━━━ Source material ━━━

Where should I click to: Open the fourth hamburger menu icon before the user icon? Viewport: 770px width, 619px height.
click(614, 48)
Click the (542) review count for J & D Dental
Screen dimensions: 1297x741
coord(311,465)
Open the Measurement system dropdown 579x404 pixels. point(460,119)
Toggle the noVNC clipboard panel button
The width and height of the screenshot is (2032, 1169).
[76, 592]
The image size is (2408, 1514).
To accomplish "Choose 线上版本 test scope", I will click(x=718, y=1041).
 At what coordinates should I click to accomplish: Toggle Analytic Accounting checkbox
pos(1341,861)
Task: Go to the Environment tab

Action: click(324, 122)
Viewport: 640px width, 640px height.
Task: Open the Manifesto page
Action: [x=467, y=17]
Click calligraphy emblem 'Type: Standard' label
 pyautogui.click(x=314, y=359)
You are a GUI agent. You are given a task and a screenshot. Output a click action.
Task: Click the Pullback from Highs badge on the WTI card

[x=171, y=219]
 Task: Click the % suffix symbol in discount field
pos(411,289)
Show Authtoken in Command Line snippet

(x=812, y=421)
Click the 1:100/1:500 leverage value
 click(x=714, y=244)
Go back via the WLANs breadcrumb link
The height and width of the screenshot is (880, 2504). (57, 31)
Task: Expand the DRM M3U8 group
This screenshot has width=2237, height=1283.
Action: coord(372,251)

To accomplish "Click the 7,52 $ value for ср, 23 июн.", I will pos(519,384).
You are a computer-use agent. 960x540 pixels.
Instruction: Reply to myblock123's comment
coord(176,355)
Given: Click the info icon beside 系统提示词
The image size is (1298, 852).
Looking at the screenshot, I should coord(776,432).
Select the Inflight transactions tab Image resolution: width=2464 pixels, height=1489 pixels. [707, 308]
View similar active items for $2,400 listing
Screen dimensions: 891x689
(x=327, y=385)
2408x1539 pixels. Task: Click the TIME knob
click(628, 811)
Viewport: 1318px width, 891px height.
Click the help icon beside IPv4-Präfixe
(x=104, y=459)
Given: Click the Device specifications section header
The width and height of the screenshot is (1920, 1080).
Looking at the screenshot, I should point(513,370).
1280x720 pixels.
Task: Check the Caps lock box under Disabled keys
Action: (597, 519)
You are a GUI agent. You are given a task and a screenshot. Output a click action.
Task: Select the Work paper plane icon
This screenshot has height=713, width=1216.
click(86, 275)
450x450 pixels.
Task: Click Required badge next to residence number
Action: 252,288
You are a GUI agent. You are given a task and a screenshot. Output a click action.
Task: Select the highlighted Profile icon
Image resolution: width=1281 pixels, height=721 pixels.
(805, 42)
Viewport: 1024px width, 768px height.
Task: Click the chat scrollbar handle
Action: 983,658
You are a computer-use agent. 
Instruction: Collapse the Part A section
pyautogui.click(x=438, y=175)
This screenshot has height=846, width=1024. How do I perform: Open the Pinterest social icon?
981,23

━━━

What is being asked: Rewrite the data from the line containing "The image size is (2408, 1514)." through the line containing "I will pos(519,384).", putting "tick box" in place of "checkbox" and leaving everything else unchanged.

Result of this exercise:
The image size is (2408, 1514).
To accomplish "Choose 线上版本 test scope", I will click(x=718, y=1041).
 At what coordinates should I click to accomplish: Toggle Analytic Accounting tick box
pos(1341,861)
Task: Go to the Environment tab

Action: click(324, 122)
Viewport: 640px width, 640px height.
Task: Open the Manifesto page
Action: [x=467, y=17]
Click calligraphy emblem 'Type: Standard' label
 pyautogui.click(x=314, y=359)
You are a GUI agent. You are given a task and a screenshot. Output a click action.
Task: Click the Pullback from Highs badge on the WTI card

[x=171, y=219]
 Task: Click the % suffix symbol in discount field
pos(411,289)
Show Authtoken in Command Line snippet

(x=812, y=421)
Click the 1:100/1:500 leverage value
 click(x=714, y=244)
Go back via the WLANs breadcrumb link
The height and width of the screenshot is (880, 2504). (57, 31)
Task: Expand the DRM M3U8 group
This screenshot has width=2237, height=1283.
Action: coord(372,251)

To accomplish "Click the 7,52 $ value for ср, 23 июн.", I will pos(519,384).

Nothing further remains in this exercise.